Yalom and group therapy Flashcards
Yalom’s 11 therapeutic factors in group therapy
Instillation of hope Universality Imparting information Altruism Corrective recapitulation of the family Development of socialization skills Imitative behavior Interpersonal learning Group cohesiveness Catharsis Existential factors
Instillation of hope
The therapist must “believe in themselves and in the efficacy of the group” and let this confidence show.
Universality
“Patients express great relief at discovering that they are not alone, that others share the same dilemmas and life experiences.”
Imparting information
didactic instruction (generally by the therapist) and advice (generally from the group members)
Altruism
Members gain through giving
The corrective recapitulation of the primary family group
Many clients come from a degree of dysfunction or dissatisfactory family experiences.
Familial conflicts may be relived but they must be relived “correctively.”

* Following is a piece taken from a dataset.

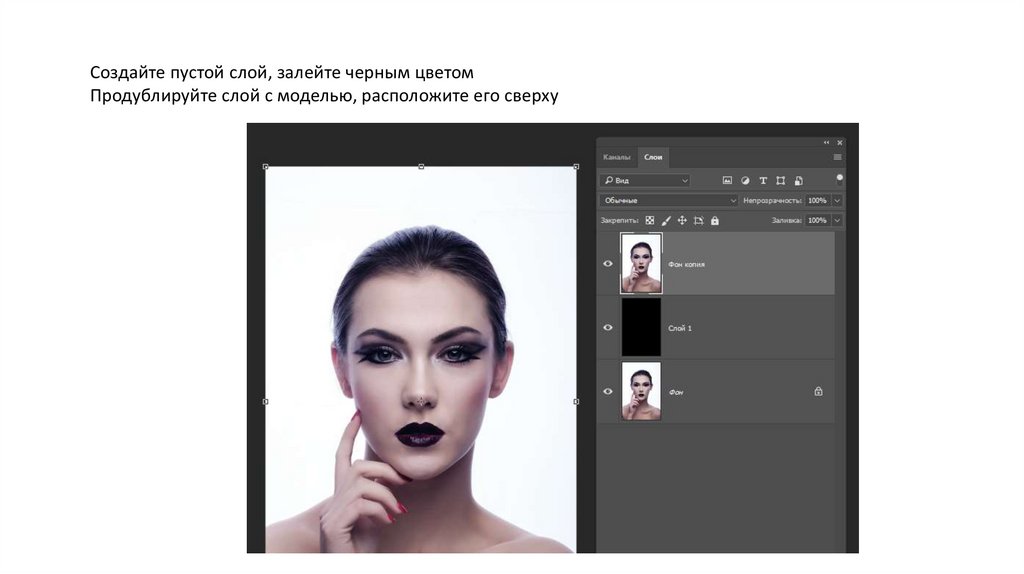
Task: Select the black Слой 1 thumbnail
Action: pos(641,328)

Development of socializing skills
“Social learning – the development of basic social skills – is a therapeutic factor that operates in all therapy groups, although the nature of the skills” varies, as does the process. May be implicit or explicit (for the very ill)
Imitative behavior
It is not uncommon for clients to “try on” bits and pieces of other people and then relinquish them as ill fitting.
Interpersonal learning, or the group as social microcosm
“For the longest time I believed the group was a natural place for unnatural experiences. It was only later that I realized the opposite – it is an unnatural place for natural experiences.”
Harry Stack Sullivan’s theory
Interpersonal theory
Parataxic distortion
Individuals’ proclivity to distort their perceptions of others. A parataxic distortion occurs in an interpersonal situation when one person relates to another not on the basis of the realistic attributes of the other but on the basis of a personification existing chiefly in the former’s own fantasy.